Exercise data:
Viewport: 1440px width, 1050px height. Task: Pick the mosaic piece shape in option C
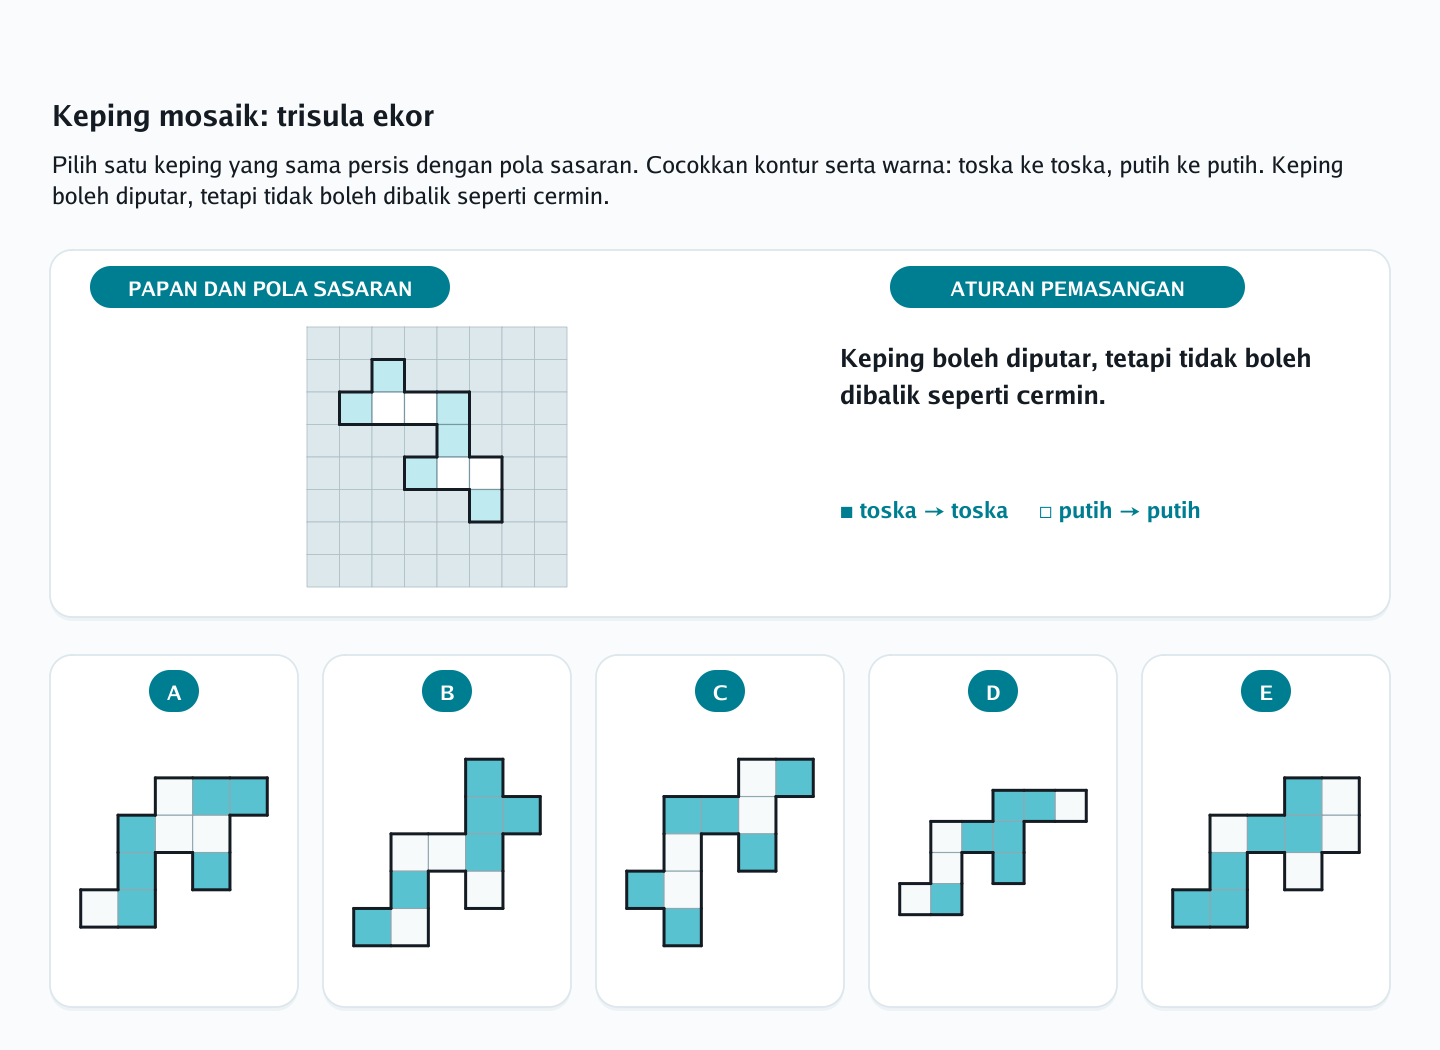(x=720, y=852)
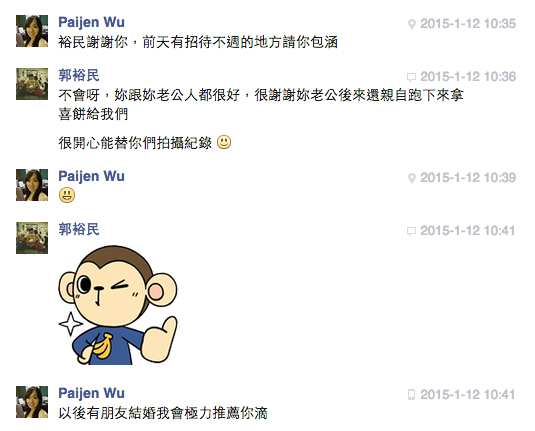Click chat bubble icon beside 10:36 timestamp
Viewport: 535px width, 431px height.
pos(411,77)
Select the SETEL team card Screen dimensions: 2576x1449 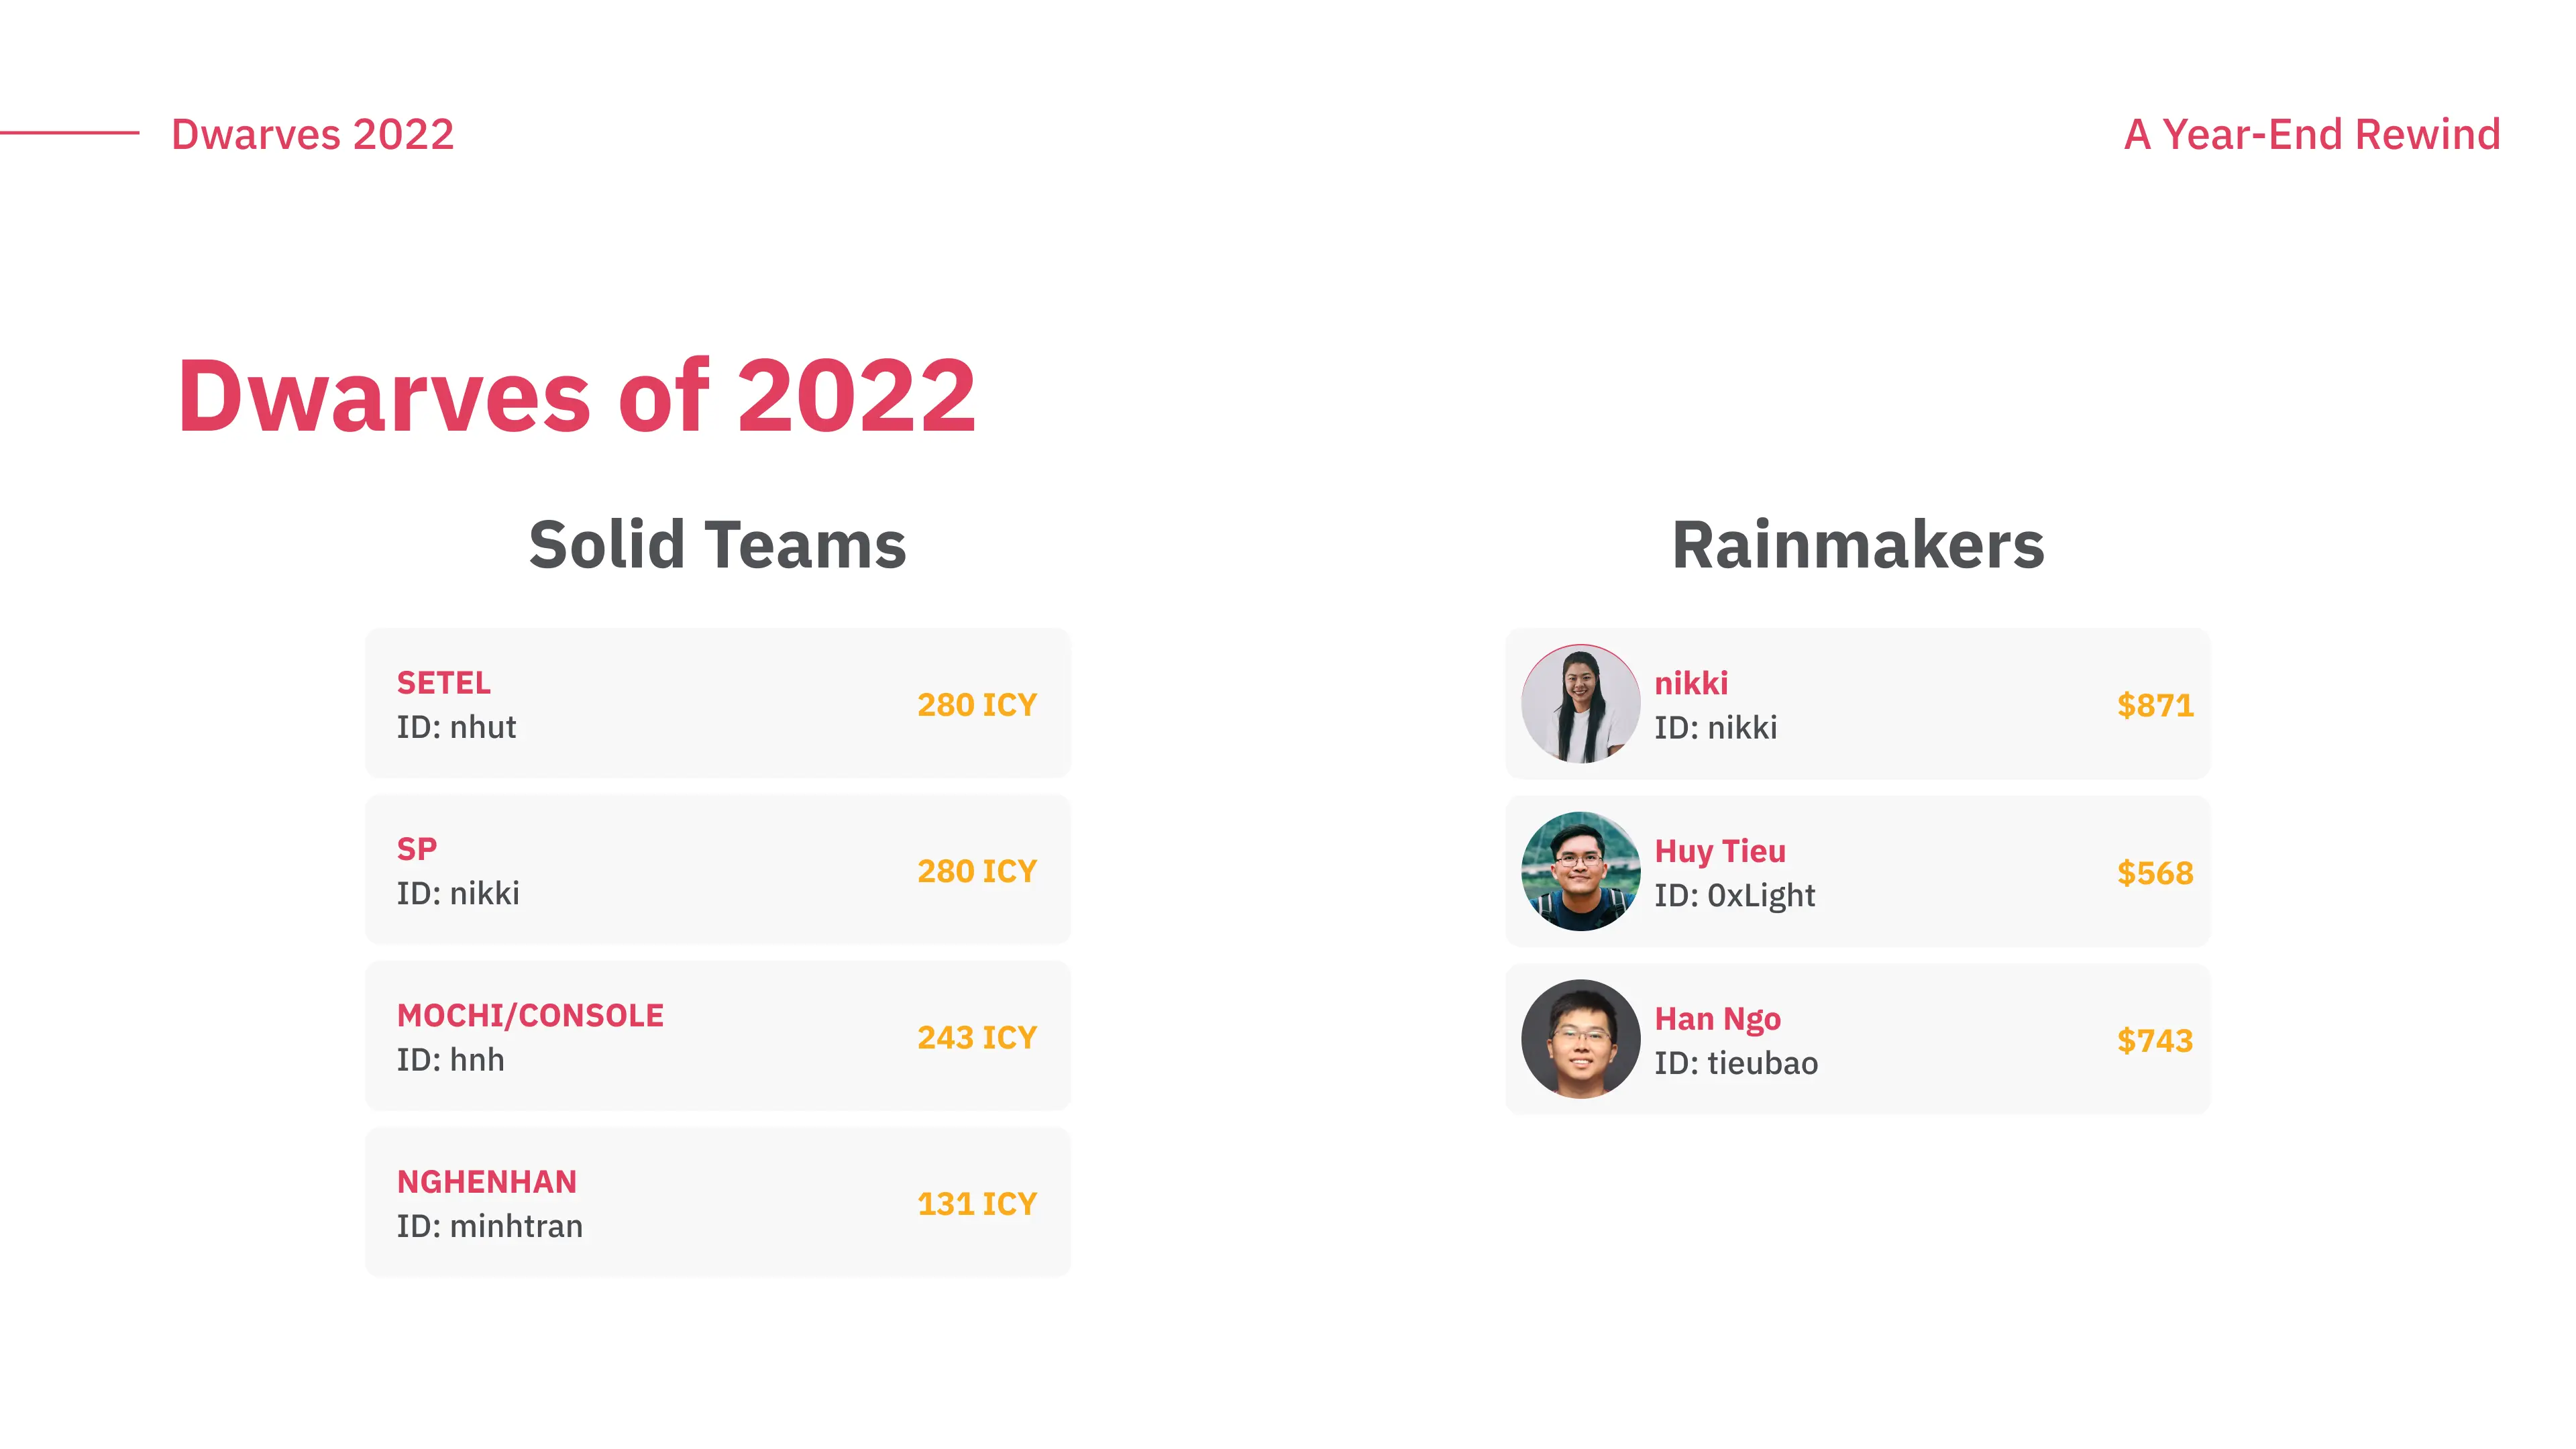tap(718, 703)
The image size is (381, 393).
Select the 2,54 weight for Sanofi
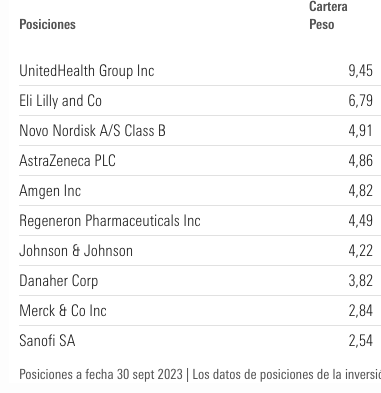pyautogui.click(x=360, y=341)
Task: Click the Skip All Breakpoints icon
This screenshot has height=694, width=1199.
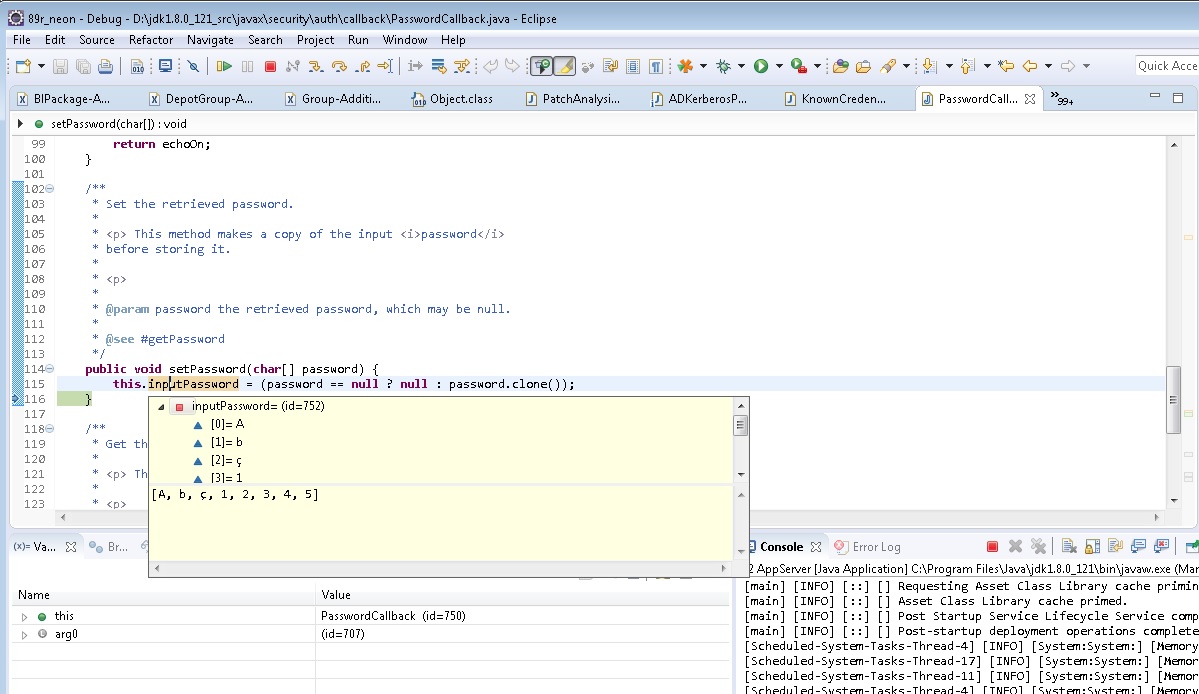Action: (x=193, y=66)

Work item: For this exercise, the lines from the one containing "Task: Click the Skip All Breakpoints icon" through the last line of the entries above are to be output exactly, both included, and pictures are skipped.

Result below:
Task: Click the Skip All Breakpoints icon
This screenshot has height=694, width=1199.
Action: (x=193, y=66)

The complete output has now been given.